The AI Training Dilemma: AI companies argue they need copyrighted music to train models effectively. Copyright owners argue their work is being used without consent or compensation. Dagaonkar believes revenue sharing between AI platforms and artists whose music trained the models is essential—though technically challenging given billions of data points across every artwork created.

AI as Artist Tool, Not Replacement

Dagaonkar personally uses AI tools like Suno and Udio in his creative process. "Yesterday I was making a song and I had four lyrics and I had a chord progression in mind. If I put that in Suno, it gives me tune options. Now as an artist I get a great starting point and that helps me make my complete song faster."

He believes AI will become "absolutely hygiene and integrated in every single workflow." Many artists already use AI to accelerate song creation.

However, Dagaonkar distinguishes between AI-generated music and artist-created music through one crucial lens: the artist persona.

"If we compare AI generated music to songs created by artists... songs typically have a very strong association with the artist who is creating it. Even today when we go to Instagram to see the kind of trending audio or on Spotify you see that artists like Ed Sheeran or let's say Diljit or an AP Dhillon or an Arijit Singh—people love their songs not just because they sound good but they are also somewhere attached to the artist persona."
— Gaurav Dagaonkar, Co-founder & CEO, Hoopr

The Artist Connection: Why Hits Become Hits

This emotional connection between artist and audience creates sustainable success. Dagaonkar illustrates with "Aami Je Tomar" from the movie "Bhool Bhulaiyaa" (2016) which re-released and did Rs 50 crore business, with songs trending again.

"Sometimes there is another strong anchor which is the artist or the emotion behind the film or the person which in the music industry is extremely strong and which is why the hits become hits and become sustainable," he explains.

Hoopr's Mission: Monetizing Artist-Generated Music Fairly

As AI music becomes commonplace with multiple platforms (Suno, Udio, Refusion, and 3-4 others Dagaonkar knows), the competitive advantage shifts from generation to monetization.

"What will happen is if somebody like Priya does not compose music with platforms like Sunno, you will also be able to make songs. And once you do that, your mind will open up to thinking of how do I monetize this song now since I have made it," Dagaonkar explains.

"And that is exactly where a marketplace like Hoopr comes into play."

Hoopr's Value Proposition in the AI Era

For AI Music Creators: Non-artists can now create songs with AI. Hoopr helps them establish copyright and monetize their creations legally.

For Traditional Artists: Artists using AI to accelerate workflows still need licensing infrastructure to monetize their work across videos, films, and commercials.

The Sync Licensing Opportunity: Each time music is used in video context (Instagram reels, YouTube shorts, TV, films), it's called synchronization—revenue from this is becoming a strong passive income source for artists.

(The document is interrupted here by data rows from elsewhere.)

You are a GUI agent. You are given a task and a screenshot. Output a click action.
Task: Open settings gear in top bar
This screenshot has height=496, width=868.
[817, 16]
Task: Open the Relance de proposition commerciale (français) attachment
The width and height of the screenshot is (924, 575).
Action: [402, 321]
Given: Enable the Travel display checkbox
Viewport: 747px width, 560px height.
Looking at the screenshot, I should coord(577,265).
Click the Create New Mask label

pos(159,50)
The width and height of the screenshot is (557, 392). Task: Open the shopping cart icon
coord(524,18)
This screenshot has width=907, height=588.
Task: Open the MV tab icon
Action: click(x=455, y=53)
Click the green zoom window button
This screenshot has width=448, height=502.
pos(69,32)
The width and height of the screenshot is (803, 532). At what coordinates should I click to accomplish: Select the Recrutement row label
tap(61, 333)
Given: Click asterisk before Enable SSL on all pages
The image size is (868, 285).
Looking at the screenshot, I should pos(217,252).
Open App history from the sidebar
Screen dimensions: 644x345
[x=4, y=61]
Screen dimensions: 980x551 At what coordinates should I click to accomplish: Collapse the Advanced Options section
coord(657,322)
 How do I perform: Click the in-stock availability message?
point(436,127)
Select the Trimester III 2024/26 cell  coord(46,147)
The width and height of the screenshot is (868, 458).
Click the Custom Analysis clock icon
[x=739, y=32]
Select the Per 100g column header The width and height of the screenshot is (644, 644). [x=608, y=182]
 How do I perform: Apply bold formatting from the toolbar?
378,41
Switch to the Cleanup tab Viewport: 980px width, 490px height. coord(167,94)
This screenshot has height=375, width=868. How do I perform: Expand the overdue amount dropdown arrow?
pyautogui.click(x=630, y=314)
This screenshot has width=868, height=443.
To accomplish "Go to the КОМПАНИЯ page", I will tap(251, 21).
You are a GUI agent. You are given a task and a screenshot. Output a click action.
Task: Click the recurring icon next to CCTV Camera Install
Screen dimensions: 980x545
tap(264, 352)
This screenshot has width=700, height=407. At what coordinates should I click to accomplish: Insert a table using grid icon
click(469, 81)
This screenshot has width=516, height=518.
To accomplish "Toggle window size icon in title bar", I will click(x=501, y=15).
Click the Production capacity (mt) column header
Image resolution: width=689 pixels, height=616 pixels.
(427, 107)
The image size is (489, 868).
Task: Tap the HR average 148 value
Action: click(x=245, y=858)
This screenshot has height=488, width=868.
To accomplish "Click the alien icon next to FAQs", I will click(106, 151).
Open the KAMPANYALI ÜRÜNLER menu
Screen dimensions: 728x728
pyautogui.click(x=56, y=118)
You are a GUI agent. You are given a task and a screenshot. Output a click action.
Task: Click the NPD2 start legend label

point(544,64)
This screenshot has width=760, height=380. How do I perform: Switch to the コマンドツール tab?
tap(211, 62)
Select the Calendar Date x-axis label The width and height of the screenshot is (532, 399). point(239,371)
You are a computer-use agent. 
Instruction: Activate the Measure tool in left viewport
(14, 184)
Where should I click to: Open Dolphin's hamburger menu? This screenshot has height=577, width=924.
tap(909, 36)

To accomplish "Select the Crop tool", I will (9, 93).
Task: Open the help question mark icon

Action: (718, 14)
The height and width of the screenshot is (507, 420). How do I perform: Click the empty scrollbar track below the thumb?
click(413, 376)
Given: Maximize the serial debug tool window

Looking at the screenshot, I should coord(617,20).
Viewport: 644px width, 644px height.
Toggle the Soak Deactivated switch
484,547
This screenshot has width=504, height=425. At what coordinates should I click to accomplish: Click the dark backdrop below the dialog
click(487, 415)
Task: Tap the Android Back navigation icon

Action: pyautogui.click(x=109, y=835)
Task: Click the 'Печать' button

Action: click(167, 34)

All songs created by artists with or without AI have copyright implications because "a human being played a role in it." Once copyright is established, monetization requires separate mechanisms and revenue share models—which is where Hoopr operates.

The Fundamental Problem: Awareness Gap on Both Sides

Dagaonkar identifies fundamental issues in music licensing that AI disruption has overshadowed but remain critical:

Problem 1: Artists Don't Understand Their Rights

"The artists often times—you will not believe—they themselves are not aware of the rights that they have," Dagaonkar reveals. He shares an example: an artist with 20 released songs who didn't understand what underlying works are, what sound recording copyright is, or what societies like IPRS do.

"This is the same case with thousands of artists out there," he notes. In India, 70-80% of artists have never registered their works with any copyright society.

India's Copyright Awareness Gap

  • 70-80% of Artists: Never registered works with copyright societies
  • 70-80% of Independent Songs: No written agreements between collaborators
  • Handshake Collaborations: Most indie songs created without legal documentation
  • Missing Agreements: Even major labels have misplaced or never created agreements
  • Hoopr's Education Role: Teaching artists about licensing, copyright, and monetization

Problem 2: Brands and Influencers Don't Understand Licensing

Equally problematic: "The people who use this music in their videos often even they are not aware that they need a license to use the music in their videos."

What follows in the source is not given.